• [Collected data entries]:
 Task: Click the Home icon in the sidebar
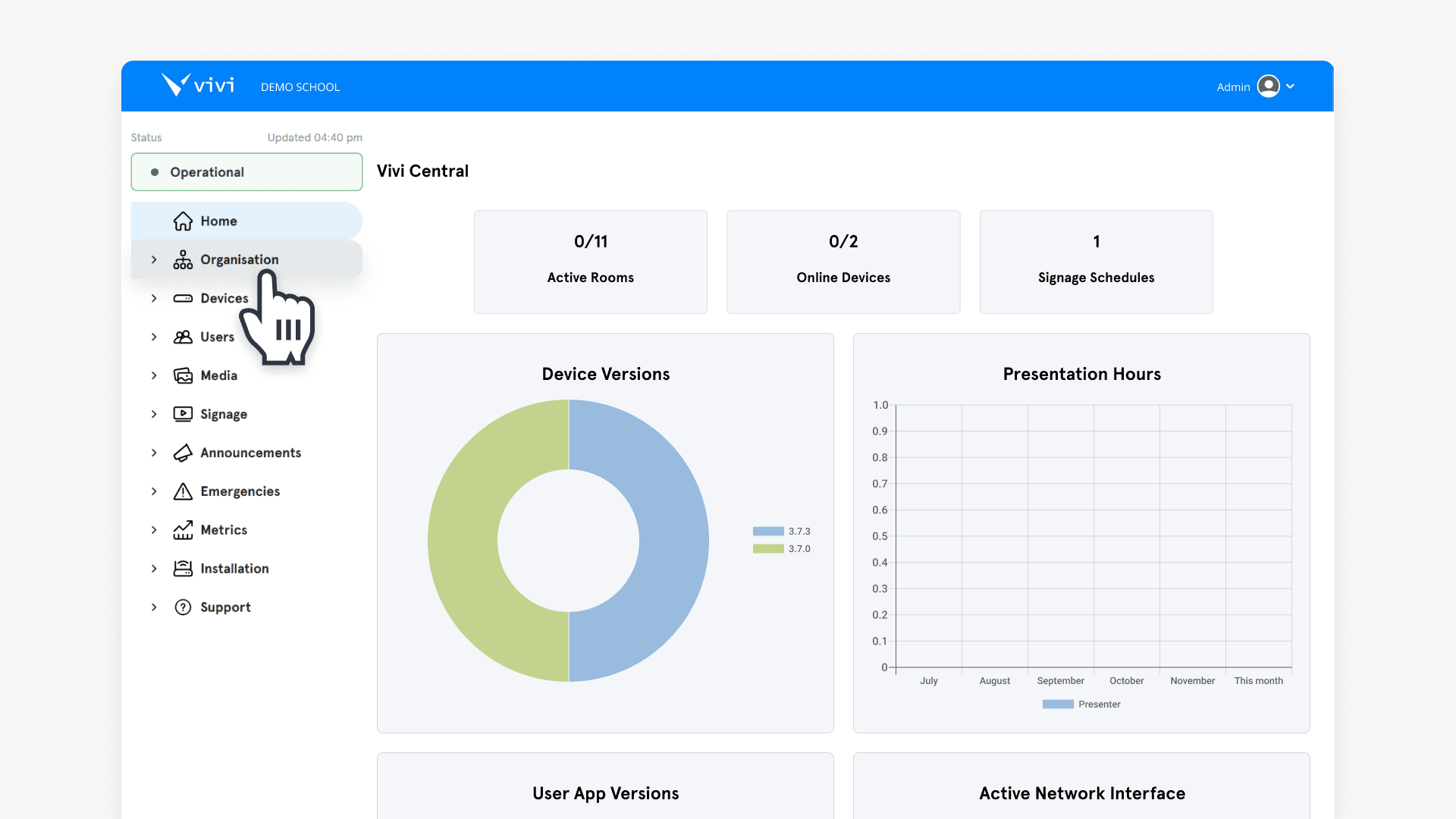183,221
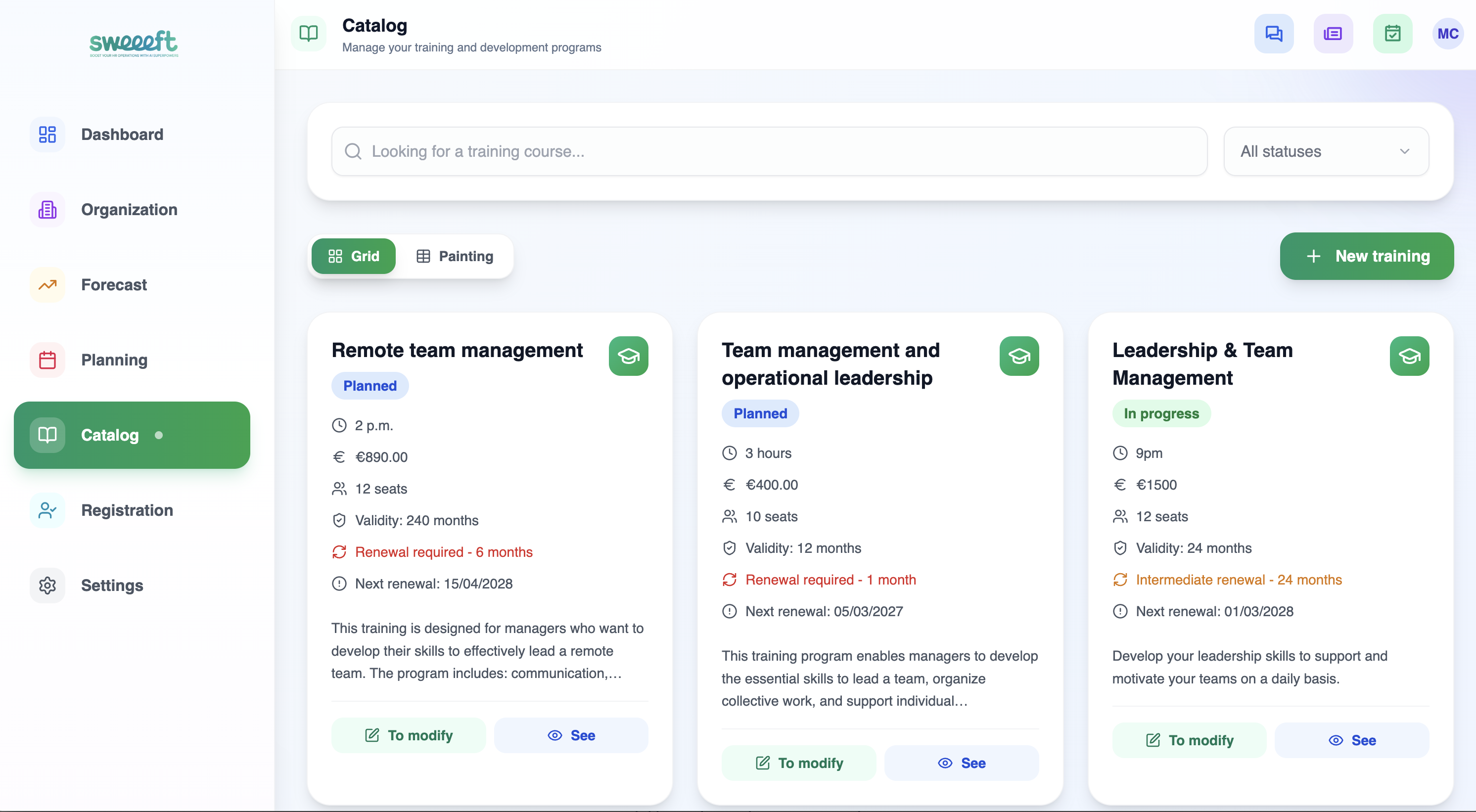Click the New training button
This screenshot has height=812, width=1476.
pos(1367,256)
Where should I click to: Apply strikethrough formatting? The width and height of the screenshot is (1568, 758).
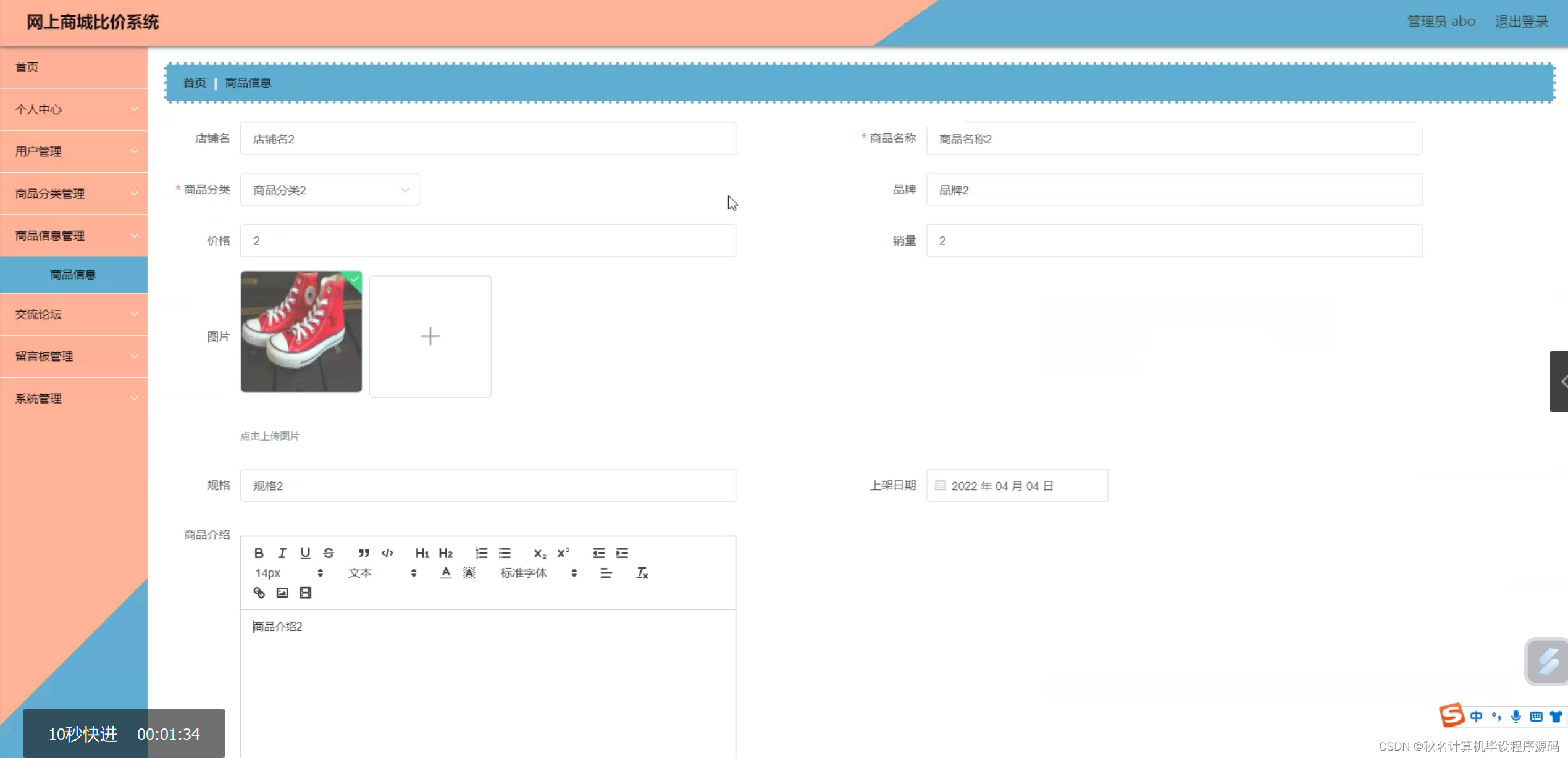click(329, 553)
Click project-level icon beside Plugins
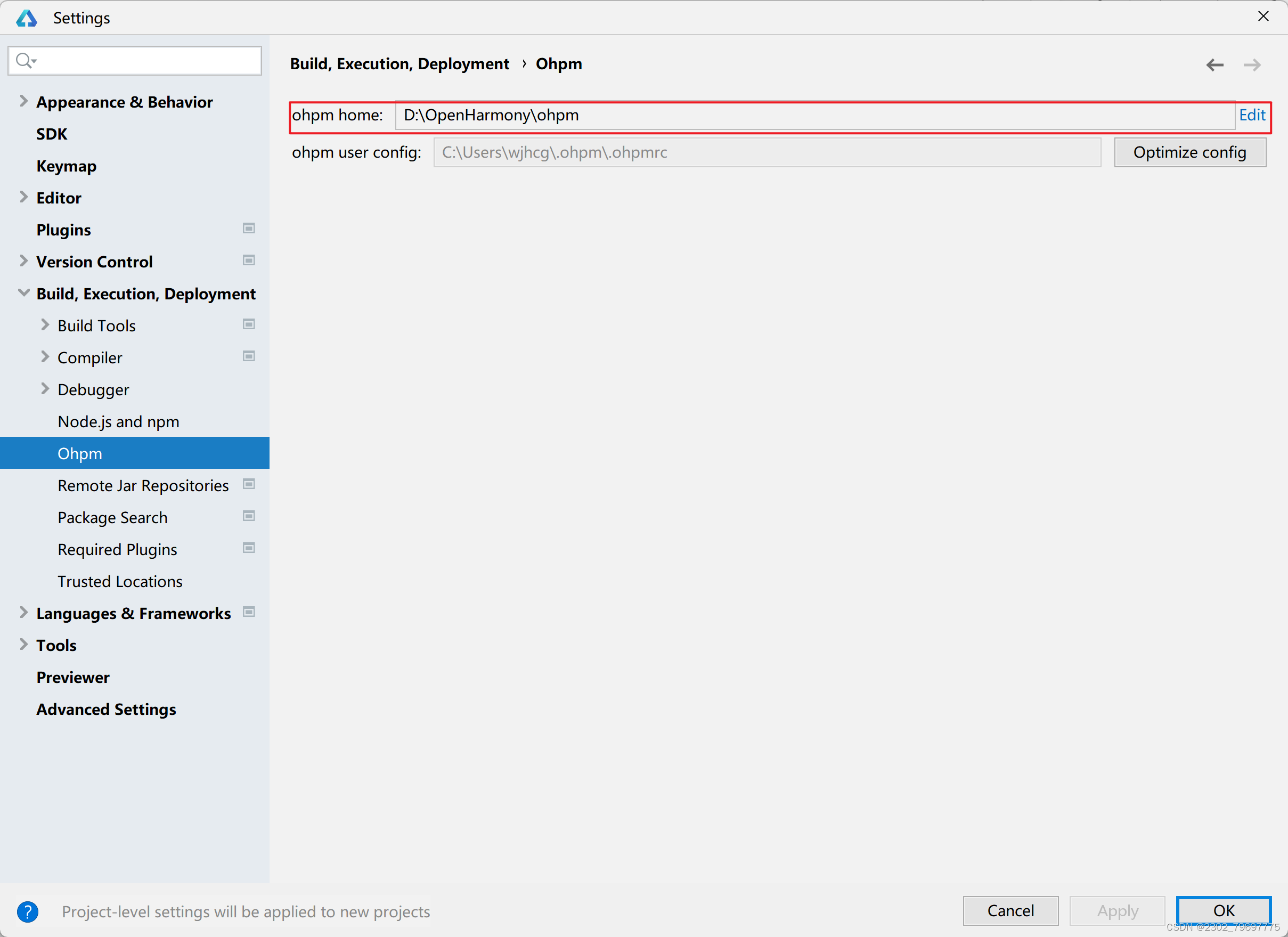Screen dimensions: 1288x937 click(249, 229)
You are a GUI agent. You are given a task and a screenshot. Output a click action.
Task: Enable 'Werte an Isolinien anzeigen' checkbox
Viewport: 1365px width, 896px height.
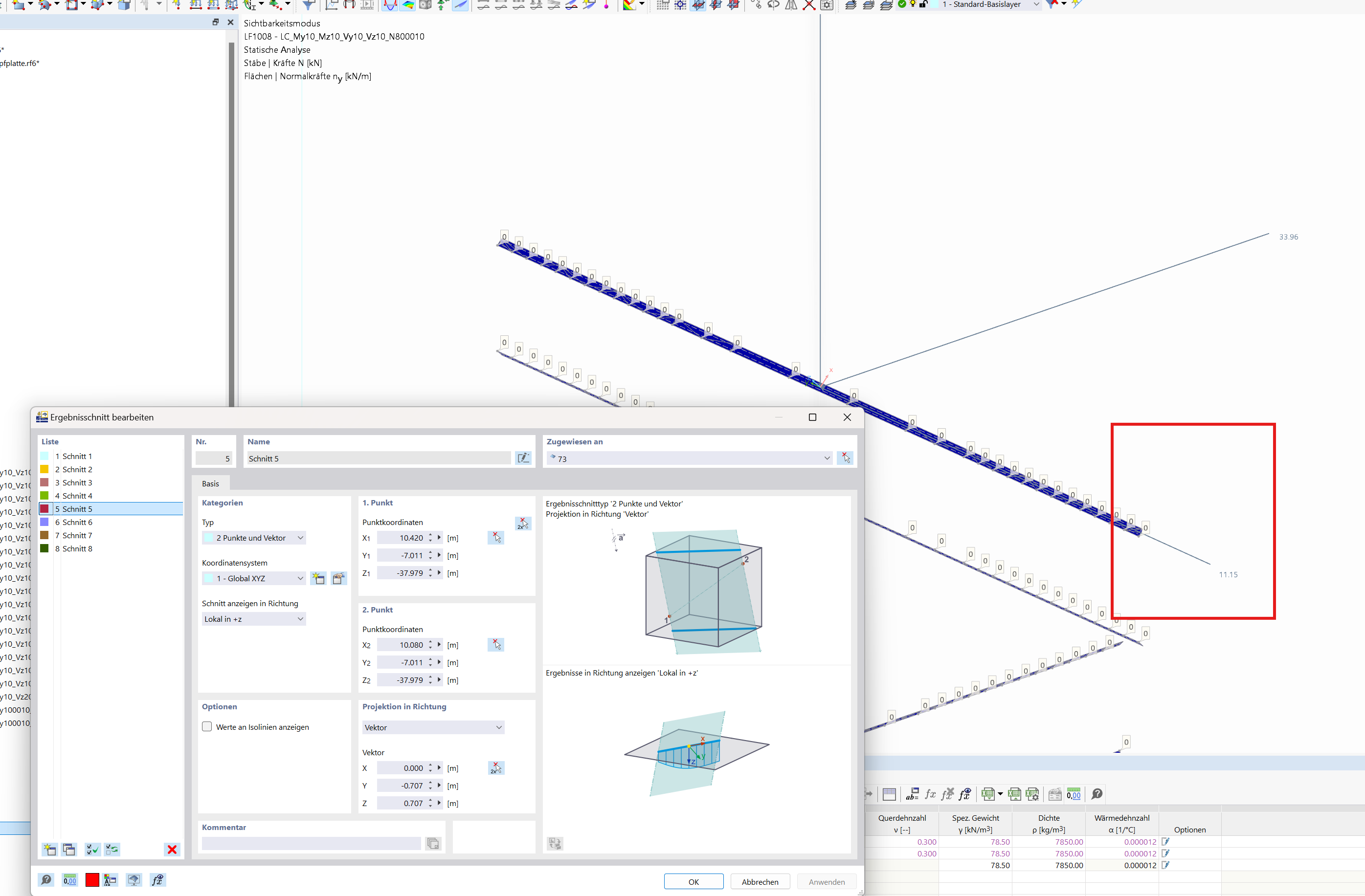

• [Task brief]: Please transcribe all of the entries exactly and omit any picture they hold.

• [Answer below]:
 Task: Click the Home icon in the sidebar
183,221
Click the New training button
This screenshot has height=812, width=1476.
pos(1367,256)
Where should I click to: Apply strikethrough formatting? The width and height of the screenshot is (1568, 758).
click(329, 553)
Click project-level icon beside Plugins
Screen dimensions: 1288x937 click(249, 229)
You are a GUI agent. You are given a task and a screenshot. Output a click action.
Task: Enable 'Werte an Isolinien anzeigen' checkbox
Viewport: 1365px width, 896px height.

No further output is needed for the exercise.